EXERCISE DESCRIPTION - Make an exact copy, from the records below, of the lines from the line containing "Best Dating Ideas" to the line containing "More (149, 1348)", both lines included, excluding pictures.

MATERIAL PROVIDED -
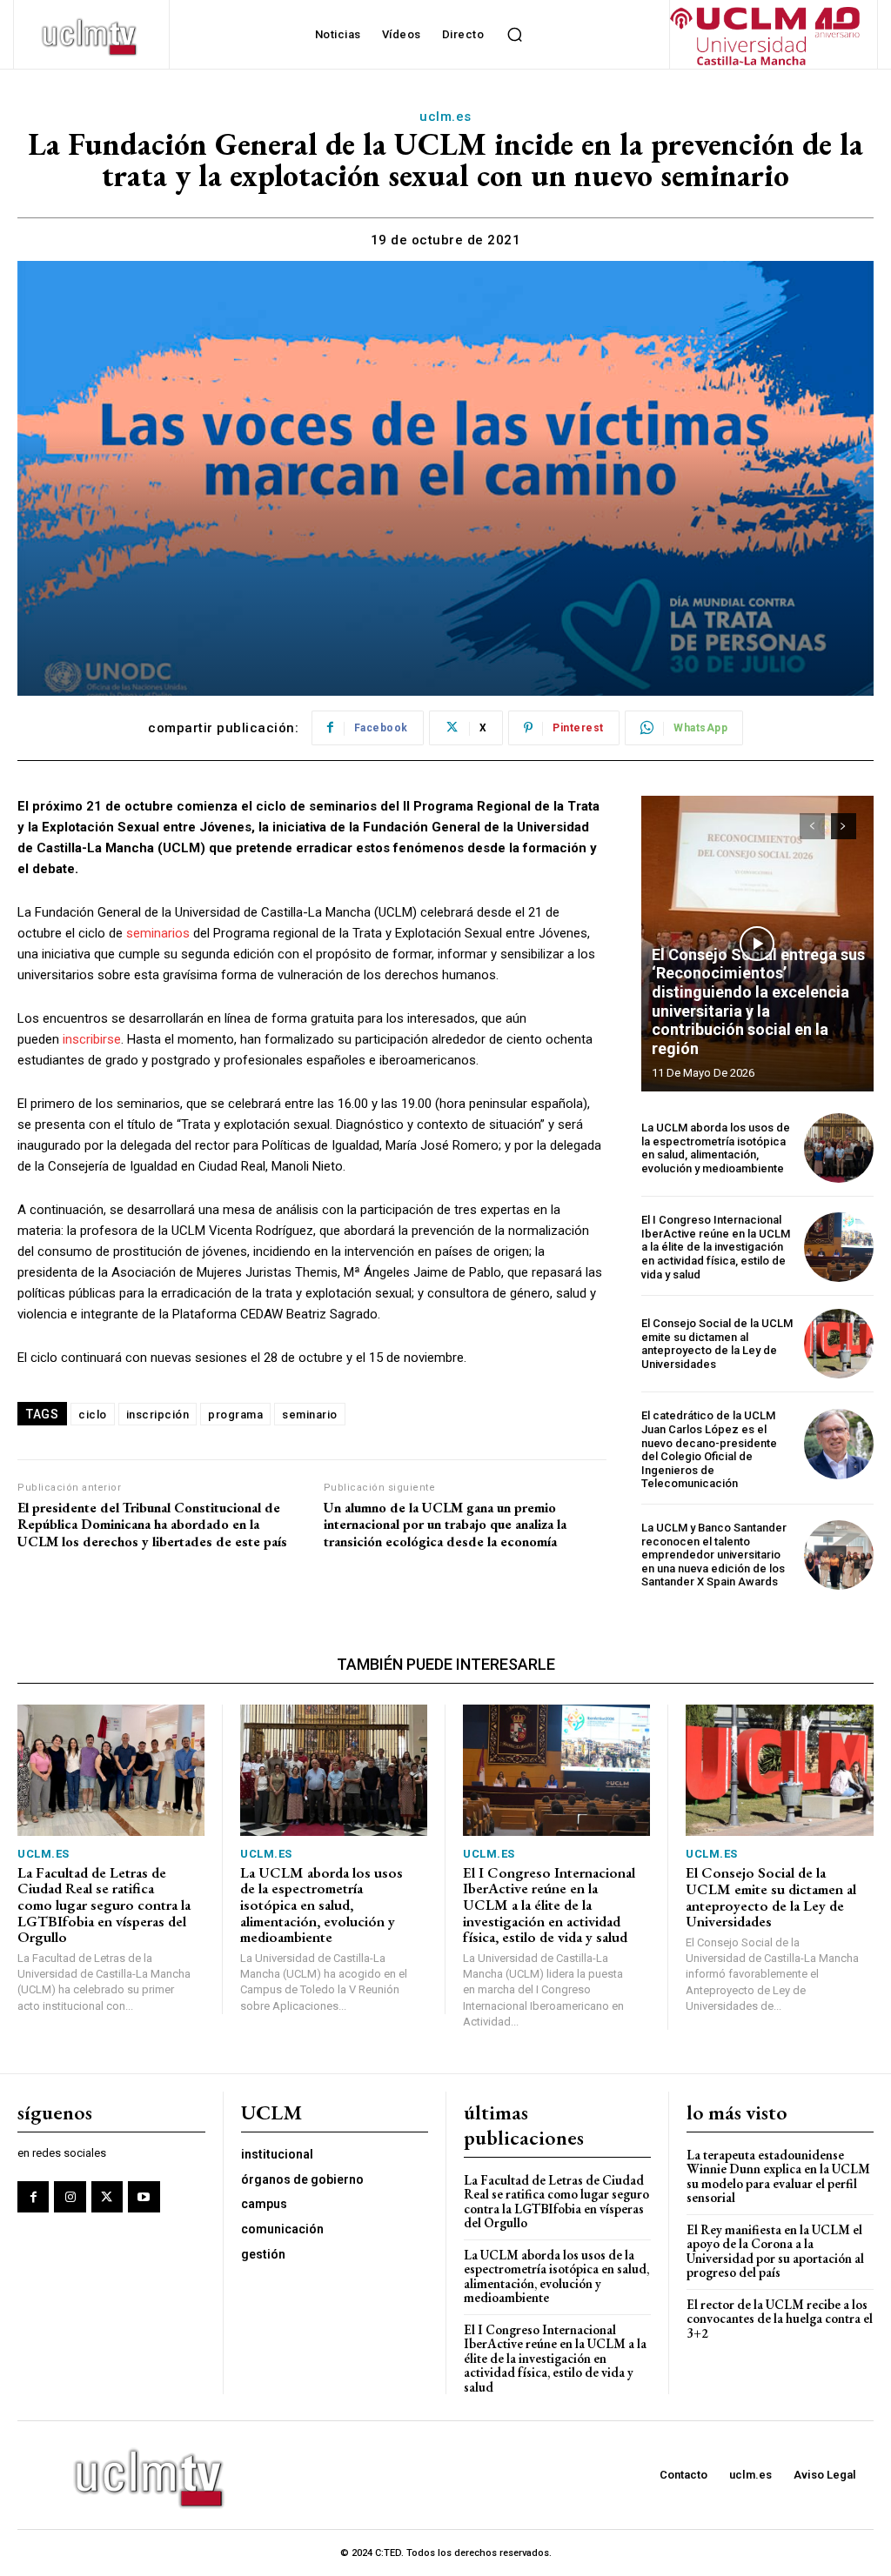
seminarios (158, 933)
==
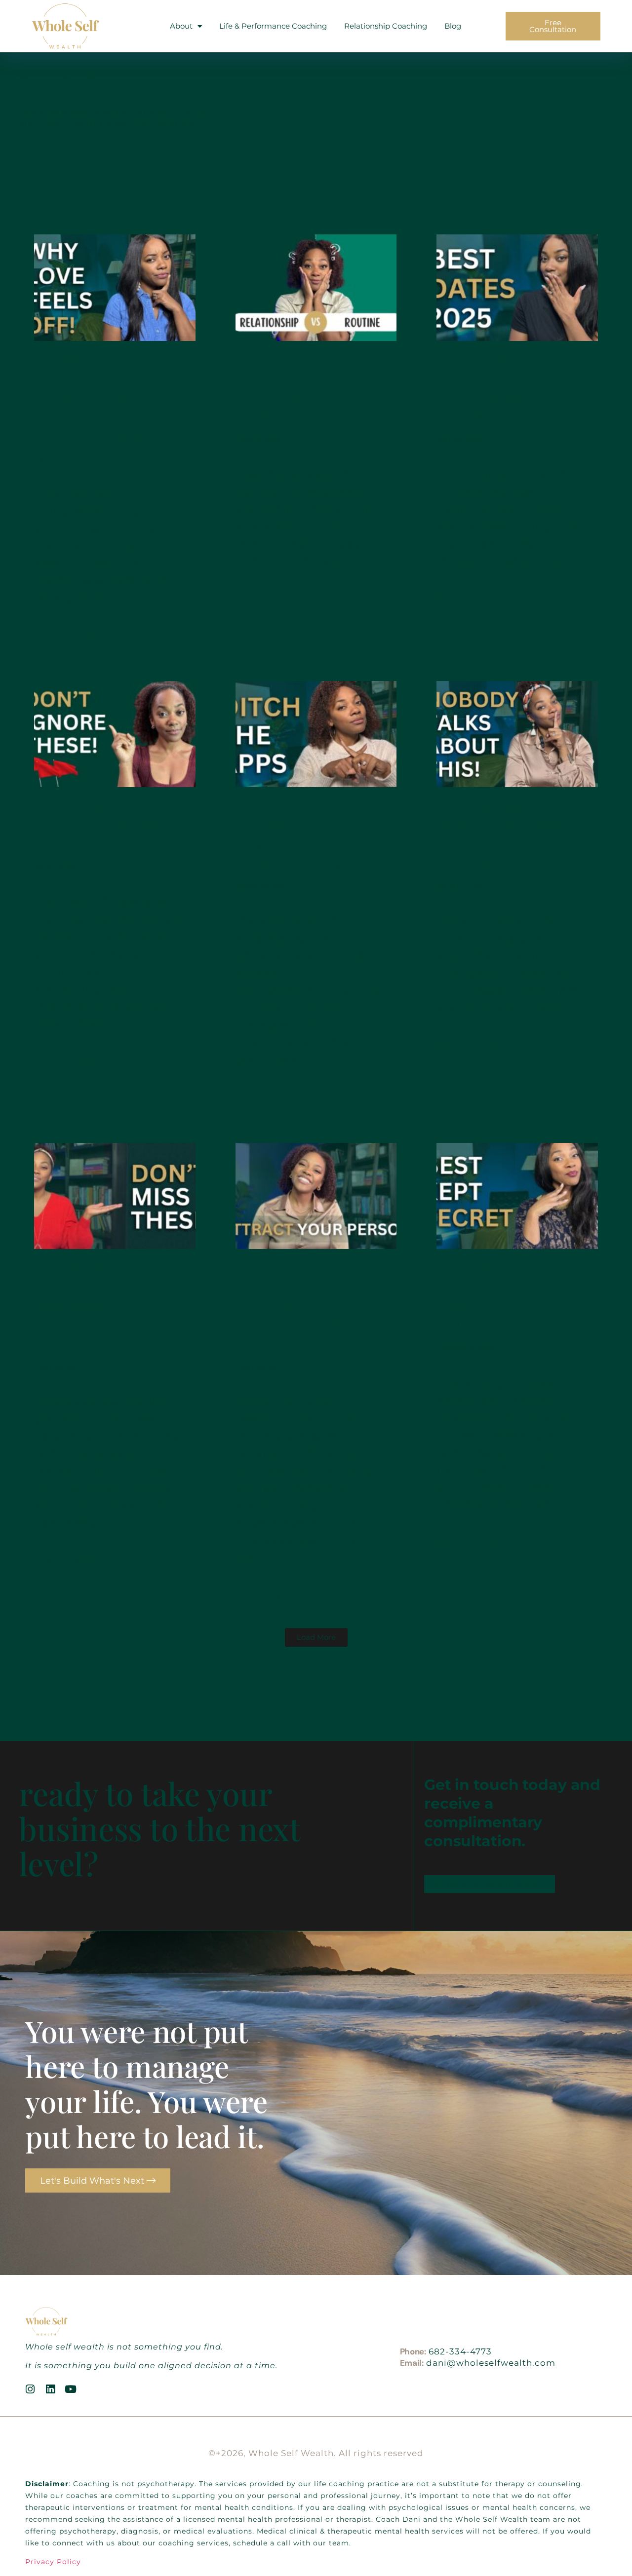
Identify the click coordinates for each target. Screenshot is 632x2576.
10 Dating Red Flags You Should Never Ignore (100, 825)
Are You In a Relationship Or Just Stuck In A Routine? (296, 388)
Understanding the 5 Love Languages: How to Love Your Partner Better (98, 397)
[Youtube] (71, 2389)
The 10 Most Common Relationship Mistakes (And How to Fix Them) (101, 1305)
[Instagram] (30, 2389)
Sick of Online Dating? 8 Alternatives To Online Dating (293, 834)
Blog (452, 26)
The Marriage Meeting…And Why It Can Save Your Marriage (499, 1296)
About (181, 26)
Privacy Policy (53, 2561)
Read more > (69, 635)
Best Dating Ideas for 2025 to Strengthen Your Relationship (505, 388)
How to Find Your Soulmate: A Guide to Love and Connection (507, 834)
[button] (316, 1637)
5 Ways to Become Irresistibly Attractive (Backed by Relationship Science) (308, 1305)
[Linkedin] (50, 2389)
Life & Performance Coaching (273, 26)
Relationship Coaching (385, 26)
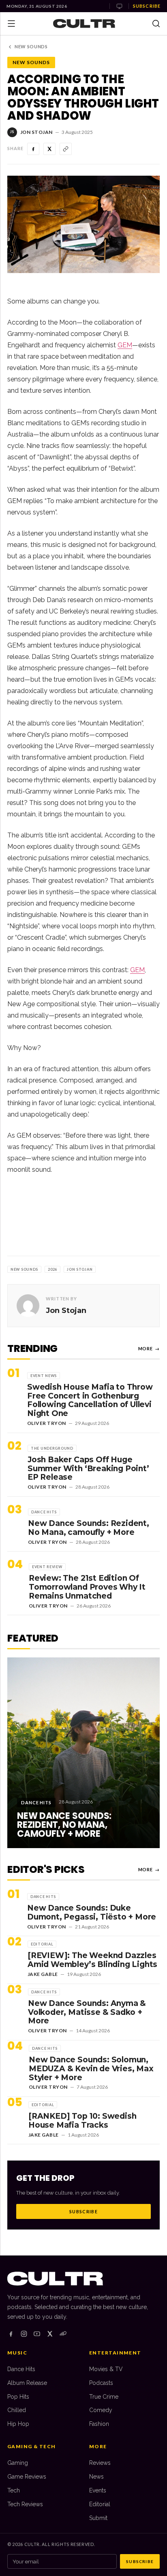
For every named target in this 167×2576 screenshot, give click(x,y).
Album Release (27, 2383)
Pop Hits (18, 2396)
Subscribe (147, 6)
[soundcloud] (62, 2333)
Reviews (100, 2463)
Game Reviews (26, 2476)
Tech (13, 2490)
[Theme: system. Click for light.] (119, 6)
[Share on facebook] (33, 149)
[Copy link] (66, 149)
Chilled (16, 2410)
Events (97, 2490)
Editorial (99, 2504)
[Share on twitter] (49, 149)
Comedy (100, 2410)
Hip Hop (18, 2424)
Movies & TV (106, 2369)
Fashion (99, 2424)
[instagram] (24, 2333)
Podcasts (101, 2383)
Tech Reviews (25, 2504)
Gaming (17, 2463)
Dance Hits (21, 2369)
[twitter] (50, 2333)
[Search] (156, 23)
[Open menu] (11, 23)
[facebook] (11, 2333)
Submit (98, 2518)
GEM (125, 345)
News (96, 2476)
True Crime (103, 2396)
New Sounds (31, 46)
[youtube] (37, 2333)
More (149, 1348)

RESULT -
Best Dating Ideas for 2025 to Strengthen Your Relationship (505, 388)
How to Find Your Soulmate: A Guide to Love and Connection (507, 834)
[button] (316, 1637)
5 Ways to Become Irresistibly Attractive (Backed by Relationship Science) (308, 1305)
[Linkedin] (50, 2389)
Life & Performance Coaching (273, 26)
Relationship Coaching (385, 26)
For every named target in this 167×2576 screenshot, give click(x,y).
Album Release (27, 2383)
Pop Hits (18, 2396)
Subscribe (147, 6)
[soundcloud] (62, 2333)
Reviews (100, 2463)
Game Reviews (26, 2476)
Tech (13, 2490)
[Theme: system. Click for light.] (119, 6)
[Share on facebook] (33, 149)
[Copy link] (66, 149)
Chilled (16, 2410)
Events (97, 2490)
Editorial (99, 2504)
[Share on twitter] (49, 149)
Comedy (100, 2410)
Hip Hop (18, 2424)
Movies & TV (106, 2369)
Fashion (99, 2424)
[instagram] (24, 2333)
Podcasts (101, 2383)
Tech Reviews (25, 2504)
Gaming (17, 2463)
Dance Hits (21, 2369)
[twitter] (50, 2333)
[Search] (156, 23)
[Open menu] (11, 23)
[facebook] (11, 2333)
Submit (98, 2518)
GEM (125, 345)
News (96, 2476)
True Crime (103, 2396)
New Sounds (31, 46)
[youtube] (37, 2333)
More (149, 1348)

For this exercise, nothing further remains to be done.